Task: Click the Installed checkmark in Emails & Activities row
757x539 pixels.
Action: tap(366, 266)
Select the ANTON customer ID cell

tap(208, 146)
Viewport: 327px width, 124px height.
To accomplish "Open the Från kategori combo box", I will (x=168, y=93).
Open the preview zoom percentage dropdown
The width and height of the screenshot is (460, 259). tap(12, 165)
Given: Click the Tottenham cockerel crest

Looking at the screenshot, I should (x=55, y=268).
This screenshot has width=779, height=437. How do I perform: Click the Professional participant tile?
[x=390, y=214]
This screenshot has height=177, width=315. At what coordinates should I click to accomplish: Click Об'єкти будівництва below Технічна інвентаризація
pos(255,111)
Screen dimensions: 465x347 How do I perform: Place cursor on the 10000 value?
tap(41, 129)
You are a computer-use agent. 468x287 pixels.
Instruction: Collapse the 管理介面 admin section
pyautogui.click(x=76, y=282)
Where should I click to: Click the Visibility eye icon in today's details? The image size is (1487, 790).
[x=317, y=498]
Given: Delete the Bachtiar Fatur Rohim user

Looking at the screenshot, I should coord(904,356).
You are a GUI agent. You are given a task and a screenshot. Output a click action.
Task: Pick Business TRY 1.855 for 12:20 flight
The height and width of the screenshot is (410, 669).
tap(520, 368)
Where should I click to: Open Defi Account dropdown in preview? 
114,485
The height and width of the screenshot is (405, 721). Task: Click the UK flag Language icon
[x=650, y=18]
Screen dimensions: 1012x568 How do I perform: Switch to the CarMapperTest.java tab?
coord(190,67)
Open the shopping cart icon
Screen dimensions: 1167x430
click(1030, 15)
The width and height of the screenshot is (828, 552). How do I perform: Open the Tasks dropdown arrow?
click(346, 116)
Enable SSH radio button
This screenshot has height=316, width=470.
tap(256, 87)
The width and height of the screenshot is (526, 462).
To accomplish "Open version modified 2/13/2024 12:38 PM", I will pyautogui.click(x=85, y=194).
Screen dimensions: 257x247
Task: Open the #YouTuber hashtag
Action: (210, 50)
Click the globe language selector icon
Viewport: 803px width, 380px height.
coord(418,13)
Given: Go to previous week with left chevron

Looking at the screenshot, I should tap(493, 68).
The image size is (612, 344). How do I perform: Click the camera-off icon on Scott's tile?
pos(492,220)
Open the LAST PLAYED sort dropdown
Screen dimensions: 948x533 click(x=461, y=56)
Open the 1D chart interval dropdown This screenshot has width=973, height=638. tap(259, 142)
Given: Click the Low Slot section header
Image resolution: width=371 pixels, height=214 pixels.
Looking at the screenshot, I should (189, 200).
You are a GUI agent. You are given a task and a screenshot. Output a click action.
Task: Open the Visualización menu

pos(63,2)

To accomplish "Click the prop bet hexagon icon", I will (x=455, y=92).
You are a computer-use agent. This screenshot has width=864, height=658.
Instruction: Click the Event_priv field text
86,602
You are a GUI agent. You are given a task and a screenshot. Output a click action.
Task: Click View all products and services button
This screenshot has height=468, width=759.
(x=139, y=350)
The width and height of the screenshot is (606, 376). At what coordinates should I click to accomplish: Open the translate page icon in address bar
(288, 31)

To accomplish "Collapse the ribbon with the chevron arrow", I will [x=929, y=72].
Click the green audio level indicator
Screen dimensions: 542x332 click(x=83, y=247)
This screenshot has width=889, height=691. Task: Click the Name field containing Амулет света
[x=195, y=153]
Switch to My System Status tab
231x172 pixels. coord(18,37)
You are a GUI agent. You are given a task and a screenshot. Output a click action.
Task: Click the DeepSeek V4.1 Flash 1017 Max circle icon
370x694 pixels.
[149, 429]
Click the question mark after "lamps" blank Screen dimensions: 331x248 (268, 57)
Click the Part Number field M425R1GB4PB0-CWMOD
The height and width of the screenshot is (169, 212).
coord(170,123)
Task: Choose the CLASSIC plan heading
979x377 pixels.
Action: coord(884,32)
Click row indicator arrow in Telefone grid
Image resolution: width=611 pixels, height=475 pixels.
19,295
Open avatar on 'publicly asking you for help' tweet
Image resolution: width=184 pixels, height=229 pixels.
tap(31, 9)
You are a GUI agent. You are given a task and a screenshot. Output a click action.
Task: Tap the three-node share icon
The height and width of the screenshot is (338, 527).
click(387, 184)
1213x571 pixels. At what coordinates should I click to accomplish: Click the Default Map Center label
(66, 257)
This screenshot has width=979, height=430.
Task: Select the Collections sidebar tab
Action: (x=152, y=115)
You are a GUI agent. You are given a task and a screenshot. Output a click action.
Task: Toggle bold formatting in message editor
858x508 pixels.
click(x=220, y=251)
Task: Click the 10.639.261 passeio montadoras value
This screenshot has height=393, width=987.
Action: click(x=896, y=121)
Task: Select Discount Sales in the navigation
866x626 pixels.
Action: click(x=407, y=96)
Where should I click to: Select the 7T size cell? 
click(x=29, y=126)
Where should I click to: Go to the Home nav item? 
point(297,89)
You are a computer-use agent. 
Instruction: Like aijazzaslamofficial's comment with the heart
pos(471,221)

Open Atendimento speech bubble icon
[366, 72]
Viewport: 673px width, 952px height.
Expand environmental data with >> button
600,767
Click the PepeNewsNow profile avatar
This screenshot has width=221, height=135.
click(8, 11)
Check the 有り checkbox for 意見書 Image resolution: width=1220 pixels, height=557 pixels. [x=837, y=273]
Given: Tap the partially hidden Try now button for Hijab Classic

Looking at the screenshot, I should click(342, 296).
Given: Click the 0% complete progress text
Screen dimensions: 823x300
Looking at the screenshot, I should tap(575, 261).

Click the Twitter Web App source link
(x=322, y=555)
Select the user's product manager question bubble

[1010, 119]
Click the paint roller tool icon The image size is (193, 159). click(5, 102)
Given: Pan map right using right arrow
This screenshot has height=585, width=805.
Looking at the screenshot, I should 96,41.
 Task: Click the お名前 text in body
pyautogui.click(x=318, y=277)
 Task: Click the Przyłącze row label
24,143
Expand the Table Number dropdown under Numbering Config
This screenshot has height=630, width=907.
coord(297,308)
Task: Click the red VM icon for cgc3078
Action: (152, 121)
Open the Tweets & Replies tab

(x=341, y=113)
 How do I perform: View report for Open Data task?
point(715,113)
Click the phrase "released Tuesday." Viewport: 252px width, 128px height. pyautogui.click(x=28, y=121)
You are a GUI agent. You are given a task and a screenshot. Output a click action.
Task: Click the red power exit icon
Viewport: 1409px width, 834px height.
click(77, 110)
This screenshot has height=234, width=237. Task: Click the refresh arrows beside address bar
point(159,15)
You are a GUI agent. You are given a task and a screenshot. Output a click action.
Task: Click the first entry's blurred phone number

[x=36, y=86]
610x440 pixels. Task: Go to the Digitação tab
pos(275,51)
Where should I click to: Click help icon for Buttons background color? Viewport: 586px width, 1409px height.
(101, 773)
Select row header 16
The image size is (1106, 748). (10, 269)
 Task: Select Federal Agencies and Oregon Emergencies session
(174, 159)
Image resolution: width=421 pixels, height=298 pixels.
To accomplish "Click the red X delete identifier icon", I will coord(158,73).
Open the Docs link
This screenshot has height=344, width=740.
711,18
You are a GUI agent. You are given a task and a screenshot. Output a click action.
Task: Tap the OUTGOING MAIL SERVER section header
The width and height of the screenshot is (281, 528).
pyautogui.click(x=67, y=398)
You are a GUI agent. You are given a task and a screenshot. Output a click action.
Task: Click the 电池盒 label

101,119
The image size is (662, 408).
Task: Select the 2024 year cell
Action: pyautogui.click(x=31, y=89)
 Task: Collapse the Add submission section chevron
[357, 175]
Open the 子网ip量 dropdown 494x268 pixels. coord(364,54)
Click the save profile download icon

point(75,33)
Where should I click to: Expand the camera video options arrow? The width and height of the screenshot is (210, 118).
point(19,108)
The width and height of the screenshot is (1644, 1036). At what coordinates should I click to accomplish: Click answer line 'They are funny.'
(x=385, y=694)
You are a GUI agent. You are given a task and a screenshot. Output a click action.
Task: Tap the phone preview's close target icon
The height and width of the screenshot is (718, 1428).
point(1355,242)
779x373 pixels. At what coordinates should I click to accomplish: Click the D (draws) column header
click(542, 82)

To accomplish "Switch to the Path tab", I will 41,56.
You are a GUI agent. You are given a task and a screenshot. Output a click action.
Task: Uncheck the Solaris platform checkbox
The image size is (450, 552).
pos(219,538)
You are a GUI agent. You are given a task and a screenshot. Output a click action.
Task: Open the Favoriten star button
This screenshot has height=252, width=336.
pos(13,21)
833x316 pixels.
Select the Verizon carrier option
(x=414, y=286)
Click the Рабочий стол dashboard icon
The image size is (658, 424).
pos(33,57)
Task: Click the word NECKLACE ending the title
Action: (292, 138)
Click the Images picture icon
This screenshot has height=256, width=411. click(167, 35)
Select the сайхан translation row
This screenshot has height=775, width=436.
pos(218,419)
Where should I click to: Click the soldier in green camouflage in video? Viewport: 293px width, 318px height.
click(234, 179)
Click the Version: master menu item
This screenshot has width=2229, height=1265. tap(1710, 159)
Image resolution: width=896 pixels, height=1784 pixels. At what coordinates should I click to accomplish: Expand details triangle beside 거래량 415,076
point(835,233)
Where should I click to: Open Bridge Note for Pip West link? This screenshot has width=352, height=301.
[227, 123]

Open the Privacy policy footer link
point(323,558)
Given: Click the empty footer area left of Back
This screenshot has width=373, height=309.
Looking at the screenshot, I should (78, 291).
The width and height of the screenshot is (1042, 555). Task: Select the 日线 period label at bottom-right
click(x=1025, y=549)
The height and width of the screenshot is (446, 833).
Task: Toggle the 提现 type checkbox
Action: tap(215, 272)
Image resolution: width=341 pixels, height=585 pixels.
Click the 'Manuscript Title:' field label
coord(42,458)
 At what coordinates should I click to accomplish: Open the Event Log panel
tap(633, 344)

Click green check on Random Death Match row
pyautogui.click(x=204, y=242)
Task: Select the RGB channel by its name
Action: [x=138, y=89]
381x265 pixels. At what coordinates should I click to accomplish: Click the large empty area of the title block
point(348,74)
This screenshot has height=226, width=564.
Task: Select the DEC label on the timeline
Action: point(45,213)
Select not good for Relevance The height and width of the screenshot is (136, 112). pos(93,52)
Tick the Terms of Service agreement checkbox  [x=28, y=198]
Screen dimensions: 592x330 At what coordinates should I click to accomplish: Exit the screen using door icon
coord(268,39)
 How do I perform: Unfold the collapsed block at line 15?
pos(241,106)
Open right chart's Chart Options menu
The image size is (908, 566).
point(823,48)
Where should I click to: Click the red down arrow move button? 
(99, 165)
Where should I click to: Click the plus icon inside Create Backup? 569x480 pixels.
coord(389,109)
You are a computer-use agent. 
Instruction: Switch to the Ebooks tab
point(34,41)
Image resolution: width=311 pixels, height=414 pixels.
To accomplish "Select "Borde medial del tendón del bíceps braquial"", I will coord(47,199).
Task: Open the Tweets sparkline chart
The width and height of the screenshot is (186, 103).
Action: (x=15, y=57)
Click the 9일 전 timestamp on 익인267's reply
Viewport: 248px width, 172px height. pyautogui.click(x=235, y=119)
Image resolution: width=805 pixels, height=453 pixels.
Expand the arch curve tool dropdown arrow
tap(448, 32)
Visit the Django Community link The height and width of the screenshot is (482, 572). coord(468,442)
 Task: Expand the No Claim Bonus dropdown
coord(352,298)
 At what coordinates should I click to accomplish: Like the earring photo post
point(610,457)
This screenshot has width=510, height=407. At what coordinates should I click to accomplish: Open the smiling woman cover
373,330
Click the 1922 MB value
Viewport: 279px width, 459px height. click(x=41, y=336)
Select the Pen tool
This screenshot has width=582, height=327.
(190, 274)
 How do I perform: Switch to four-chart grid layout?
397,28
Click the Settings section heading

+---+

» REQUIREMENT: Nothing but the lines from the one with "At what coordinates should I click to accomplish: Like" through the final line of the records above should appear, each copied exactly.

» FINAL ANSWER:
 At what coordinates should I click to accomplish: Like the earring photo post
point(610,457)
This screenshot has width=510, height=407. At what coordinates should I click to accomplish: Open the smiling woman cover
373,330
Click the 1922 MB value
Viewport: 279px width, 459px height. click(x=41, y=336)
Select the Pen tool
This screenshot has width=582, height=327.
(190, 274)
 How do I perform: Switch to four-chart grid layout?
397,28
Click the Settings section heading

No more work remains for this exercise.